O controle da opinião pública e dos rumos da sociedade, pela supressão das verdades inconvenientes e repetição exaustiva das que têm de prevalecer, é tão antigo quanto a história da civilização. Não por outro motivo, esta última sempre foi e, até segunda ordem, continuará a ser escrita pelos poderosos da vez. Novos, no caso, são os avassaladores dinamismo, abrangência e rapidez conferidos pela tecnologia ao processo, que os encantadores das massas, exímios malabaristas da palavra, preferem chamar de “gestão de narrativas”.
O resultado até aqui, parece-me, não poderia ser mais desastroso para o interesse comum. Fato é que, se, até há bem pouco tempo, a pessoa desejosa de um mínimo de entendimento sobre o que se passa ao seu redor podia contar com diferentes pontos de vista antes de decidir em qual depositar sua confiança, hoje, para praticamente qualquer assunto relevante, ela será obrigada a escolher entre algumas poucas verdades definitivas, autoexcludentes — ou a coisa é assim, ou é assada, e estamos conversados.

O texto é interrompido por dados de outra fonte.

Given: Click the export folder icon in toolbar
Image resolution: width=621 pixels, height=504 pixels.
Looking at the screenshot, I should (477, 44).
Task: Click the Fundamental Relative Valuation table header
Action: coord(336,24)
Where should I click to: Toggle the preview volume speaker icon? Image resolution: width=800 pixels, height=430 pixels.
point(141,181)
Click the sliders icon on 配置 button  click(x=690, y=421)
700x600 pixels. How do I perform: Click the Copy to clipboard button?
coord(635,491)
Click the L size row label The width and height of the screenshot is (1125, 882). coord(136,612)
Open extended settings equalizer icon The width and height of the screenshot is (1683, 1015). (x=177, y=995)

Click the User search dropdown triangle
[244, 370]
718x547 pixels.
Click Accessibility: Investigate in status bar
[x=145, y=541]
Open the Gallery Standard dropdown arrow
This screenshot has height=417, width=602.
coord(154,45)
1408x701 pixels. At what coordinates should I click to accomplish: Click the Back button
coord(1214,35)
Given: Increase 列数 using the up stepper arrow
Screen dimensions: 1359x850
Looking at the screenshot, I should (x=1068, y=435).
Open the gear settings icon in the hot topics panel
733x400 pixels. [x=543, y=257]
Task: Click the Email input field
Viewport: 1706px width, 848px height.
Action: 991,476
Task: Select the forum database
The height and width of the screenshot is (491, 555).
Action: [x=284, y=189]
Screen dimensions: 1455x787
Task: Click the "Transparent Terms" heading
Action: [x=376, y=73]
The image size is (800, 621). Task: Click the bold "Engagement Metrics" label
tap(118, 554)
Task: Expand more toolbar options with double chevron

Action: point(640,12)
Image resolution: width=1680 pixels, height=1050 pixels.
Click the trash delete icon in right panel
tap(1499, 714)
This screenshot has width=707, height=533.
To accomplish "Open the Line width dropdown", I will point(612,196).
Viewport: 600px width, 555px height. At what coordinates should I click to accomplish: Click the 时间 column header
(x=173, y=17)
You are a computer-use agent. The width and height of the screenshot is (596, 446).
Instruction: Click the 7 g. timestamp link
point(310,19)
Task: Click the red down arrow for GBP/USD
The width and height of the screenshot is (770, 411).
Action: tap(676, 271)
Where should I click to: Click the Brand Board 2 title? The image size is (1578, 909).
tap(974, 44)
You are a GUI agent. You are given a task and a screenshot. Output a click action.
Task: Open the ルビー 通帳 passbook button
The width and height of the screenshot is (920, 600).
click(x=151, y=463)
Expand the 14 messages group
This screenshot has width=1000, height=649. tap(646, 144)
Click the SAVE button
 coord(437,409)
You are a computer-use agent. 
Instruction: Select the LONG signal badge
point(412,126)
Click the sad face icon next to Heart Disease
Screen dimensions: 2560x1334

Em sua ininterrupta algazarra, as redes sociais, longe de proporcionarem a desejável diversidade de ideias, respeito pelas diferenças e enriquecimento da massa crítica coletiva, pouco a pouco deletam os tons de cinza da vida real, que hoje, em geral, se vê reproduzida de forma binária e com tintas fortes, praticamente suprimindo pela raiz o indispensável exercício da reflexão. E a humanidade avança mansamente, embora cheia, como nunca, de convicções, tangida no doce balanço dos interesses próprios de atores que raramente dão o ar da sua graça, mas, dos bastidores e por meio de prepostos nos negócios, na política, na religião e nas comunicações, comandam os destinos dos bilhões que coabitam nosso castigado, resiliente hábitat.
O leitor mais aflito, temeroso quanto ao futuro legado para as próximas gerações, me perguntará: será então o fim dos tempos essas realidades artificiais sistematicamente inoculadas em nossas cabeças? De jeito nenhum, prefiro acreditar, até porque a esperança é a última a morrer. Pois esses mesmos recursos que tanto vêm facilitando a vida dos senhores do universo, como se rebelados ante o inglório papel para o qual parecem escalados, começam a trabalhar na via inversa, fornecendo a quem tiver redes pessoais confiáveis e o cuidado de selecionar com mais rigor suas fontes um fluxo formidável de informação e de análises da melhor qualidade.
Esse baile pela verdade dos fatos — jogo de forças por tradição cruel e desigual — é um dos temas centrais de meu recém-lançado livro, “Para o bem ou para o mal”. Torço para que um dia possamos decidir, sem tanta interferência indevida, qual a música e com quais pares queremos dançar. A tecnologia está aí para isso mesmo — só depende de nós.
Luiz Fernando Brandão é escritor e jornalista, tradutor de autores, tais como: Edgar Allan Poe, Jack London, Vladimir Nabocov e Tom Wolfe. Autor de “Triptik, uma viagem na terra dos gurus e outras bandas” (Confraria do Vento, 2017) e “Para o bem ou para o mal” (Gryphus, 2021), sua estreia na ficção, com prefácio do publicitário Washington Olivetto. Em 1976, formou-se como instrutor no The Yoga Institute, em Mumbai, na Índia.